Hoje, além do apoio ao Direito no Cárcere, ela realiza atendimentos de acupuntura com detentos da Associação de Proteção e Assistência aos Condenados (APAC). “Vejo valentões tremer com medo de agulha”, brinca.

Para o presidente do Instituto Cidade Segura, doutor e mestre em sociologia, Marcos Rolim, as oficinas de arte e a participação da sociedade no cárcere estimulam uma ressocialização mais ampla:

“Atividades culturais cumprem um papel importante na ressocialização, porque permitem que os apenados simbolizem suas experiências e que projetem suas possibilidades em um espaço de liberdade e criação que é como o oposto da prisão. A interação com pessoas que não estão presas, por outro lado, alarga as referências dos apenados, abre possibilidades de construção de capital social e lhes oferece a chance de conhecer histórias pessoais muito diversas daquelas que costumam marcas as trajetórias dos encarcerados.”

Um abrigo dentro da Cadeia Pública

“Eu me sinto uma gotinha no universo, mas uma gota que fura a pedra. Então essa pedra, ela vai furar. E eu sou teimosa.” É dessa forma que Carmela se apresenta no vídeo de abertura do canal no Youtube. A analogia é realista se pensarmos na montanha de problemas da Cadeia Pública. A construção, erguida em 1959, possui diversas carências estruturais e abriga mais que o dobro de sua capacidade de lotação.

Com espaço para receber dignamente 1.824 detentos, hoje, 4.299 pessoas se espremem para cumprir a pena na Cadeia Pública, conforme dados da Superintendência dos Serviços Penitenciários (Susepe).

- - -

• **LISTA DE TAREFAS**
[A] Responda, com base no texto sobre a Cadeia Pública:
(i) Quem preside o Instituto Cidade Segura?
(ii) Em que ano a Cadeia Pública foi erguida?
(iii) Quantos detentos a Cadeia Pública tem espaço para receber dignamente?
[B] Duplique, do texto sobre a Cadeia Pública, o trecho entre "Um abrigo dentro" e "capacidade de lotação.", inclusive.
[C] Retome o texto sobre a Cadeia Pública a partir do ponto em que ele termina.
O material abaixo é independente do texto sobre a Cadeia Pública.

• **TRECHOS DE DADOS**

- - -

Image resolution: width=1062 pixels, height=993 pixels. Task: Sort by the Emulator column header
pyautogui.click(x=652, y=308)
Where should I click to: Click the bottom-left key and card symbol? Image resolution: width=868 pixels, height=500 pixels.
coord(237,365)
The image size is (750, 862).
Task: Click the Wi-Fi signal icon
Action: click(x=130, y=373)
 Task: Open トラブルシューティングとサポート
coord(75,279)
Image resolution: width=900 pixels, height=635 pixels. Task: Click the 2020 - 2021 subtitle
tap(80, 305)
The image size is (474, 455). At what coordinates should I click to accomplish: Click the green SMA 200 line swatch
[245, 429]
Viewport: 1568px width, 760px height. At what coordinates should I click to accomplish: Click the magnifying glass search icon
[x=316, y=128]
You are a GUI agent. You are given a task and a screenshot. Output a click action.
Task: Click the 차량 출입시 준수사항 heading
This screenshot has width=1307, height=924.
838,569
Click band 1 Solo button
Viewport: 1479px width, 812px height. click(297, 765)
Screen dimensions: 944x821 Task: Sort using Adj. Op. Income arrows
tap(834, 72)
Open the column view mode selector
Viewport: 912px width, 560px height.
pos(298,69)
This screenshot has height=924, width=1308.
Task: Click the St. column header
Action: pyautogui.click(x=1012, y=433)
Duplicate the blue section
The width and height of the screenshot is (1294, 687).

- - -

• **PROBLEMAS RESOLVIDOS**
[A]
(i) Marcos Rolim.
(ii) Em 1959.
(iii) 1.824 detentos.

[B]
Um abrigo dentro da Cadeia Pública

“Eu me sinto uma gotinha no universo, mas uma gota que fura a pedra. Então essa pedra, ela vai furar. E eu sou teimosa.” É dessa forma que Carmela se apresenta no vídeo de abertura do canal no Youtube. A analogia é realista se pensarmos na montanha de problemas da Cadeia Pública. A construção, erguida em 1959, possui diversas carências estruturais e abriga mais que o dobro de sua capacidade de lotação.

[C]
Outro dado da Susepe evidencia a falência do sistema penitenciário gaúcho: 71,4% (71,9% homens e 62% mulheres) dos presos que passam pelos cárceres do Estado voltam para a prisão depois de libertos.

Marcos Rolim considera a taxa altíssima. Para ele, o alto índice de retorno ao sistema prisional está diretamente ligado à péssima qualidade da execução penal no Rio Grande do Sul, que considera uma das piores do país.

“Quando me refiro à baixa qualidade da execução penal, me refiro à prática de amontoar pessoas em galerias, mecanismo que estrutura as facções criminais, também à ausência de qualquer investimento significativo em formação dos apenados e na submissão da massa carcerária a condições desumanas de encarceramento”, afirma o especialista em segurança pública.

Rodrigo Ennes, há nove meses na ala dos dependentes químicos em tratamento, resume a situação da carceragem: “Assim que tu é preso, tu é mandado para o ‘fundão’, lá tem celular, droga e o domínio das facções. Aqui no E1 é quase um abrigo”, confessa.

Ao entrar no corredor da galeria E da Cadeia Pública, logo percebemos a diferença do resto do presídio. Os quadros coloridos, que reproduzem figuras como Gandhi e o rapper Sabotage, chamam a atenção de quem espera um ambiente cinza e sem vida.

Durante sarau no final de março, Carmela mostra as pinturas na entrada da galeria E. (Vídeo: Carmela Grüne/Acervo Pessoal)

Entretanto, fazer parte da galeria E1 não é tão simples. Considerado o porta-voz do grupo por alguns dos detentos da ala, Gleisson Cristiano Schulz explica que existe uma espécie de processo seletivo para poder entrar.

“O primeiro requisito é o cara ter força de vontade porque é difícil. O próximo passo é um teste psicológico e psicossocial. Depois disso é feita a avaliação pelo sargento que decide se tu segue para a próxima etapa: ficar 21 dias internado no Centro de Custódia Hospitalar Vila Nova, onde acontece o tratamento de desintoxicação”, explica.

Além disso, exames toxicológicos, para confirmar a abstinência dos detentos, são realizados periodicamente. Gleisson garante que está há 3 anos longe das drogas e que vai sair uma pessoa melhor quando libertado.

Força de vontade para entrar e muito mais para se manter. Douglas Machado Franco diz ter demorado dois anos para ingressar na ala. Segundo ele, o antigo tenente-coronel não aprovava seus testes. Porém, depois de um tempo no E1, acabou tendo uma recaída, o que o levou de volta para o “fundão”.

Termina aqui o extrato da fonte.